## LIST OF TASKS:
a - Retype, character for character, the part of the hackathon description that opens with the words containing "#DHH23 Themes" and closes with "with Letter Metadata?".
b - For each of the statements below, state whether it agrees with the hackathon description, answering yes or no and quoting the deciding words of the hackathon description exactly. (i) The correspSearch collection holds German epistolary data reaching from the 17th to the early 20th century. (ii) The CoCo corpus publishes only data previously curated in epistolary editions. (iii) The hackathon has five thematic areas of interest.

#DHH23 Themes

Helsinki Di­gital Hu­man­it­ies Hack­a­thon #DH­H23 will have four thematic areas of interest with one or more groups per topic, each under the auspices of the group leaders.

Group leaders: Ilona Pikkanen, Jouni Tuominen, Petri Leskinen, Caitlin Burge

Connections and Gaps: How to (Better) Understand Societies and their Archives with Letter Metadata?

This group analyzes epistolary metadata (names and dates of senders/receivers of letters) of two major aggregated collections: the correspSearch collection, that comprises German epistolary data from the 17th to the early 20th century, and the Finnish CoCo collection, that  concentrates on the long 19th-century epistolary material. These two collections pose different challenges to the Humanistic and computational enquiry. The correspSearch aggregates curated data that has been published previously in epistolary editions, and it thus reflects the scholarly choices as to the important and interesting persons. The CoCo corpus casts a socially wider net, as it harmonizes and publishes “raw metadata” acquired directly from archives and museums. This means that the quality of the data varies greatly and the scholars working with the dataset need to be both inventive and careful regarding the processing methods and research questions.

The work of this team is inspired by the question, what can we learn about writers, societies, communities or epistolary cultures that have not yet been achievable with purely qualitative/traditional analogue means? We will reflect on persons writing and sending letters, correspondences and society, but we will also think critically about archival collection practices. What kind of processes of heritagization have contributed to the formation of epistolary collections, and consequently, to our understanding of the past? What kind of source or data critical practices and methods we need to develop to use this data filled with gaps and absences? From the computational perspective, the datasets provide an interesting opportunity to study history by applying computational methods and technologies to the data, such as Linked Data, social network analysis, knowledge discovery, and data visualization.

## INFORMATION PROVIDED:
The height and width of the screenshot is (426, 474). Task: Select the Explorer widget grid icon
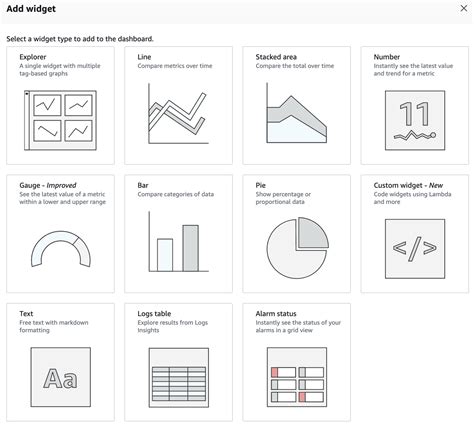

## SOLUTION SET:
a -
#DHH23 Themes

Helsinki Di­gital Hu­man­it­ies Hack­a­thon #DH­H23 will have four thematic areas of interest with one or more groups per topic, each under the auspices of the group leaders.

Group leaders: Ilona Pikkanen, Jouni Tuominen, Petri Leskinen, Caitlin Burge

Connections and Gaps: How to (Better) Understand Societies and their Archives with Letter Metadata?

b -
(i) Yes: "comprises German epistolary data from the 17th to the early 20th century"
(ii) No: "harmonizes and publishes “raw metadata” acquired directly from archives and museums"
(iii) No: "will have four thematic areas of interest"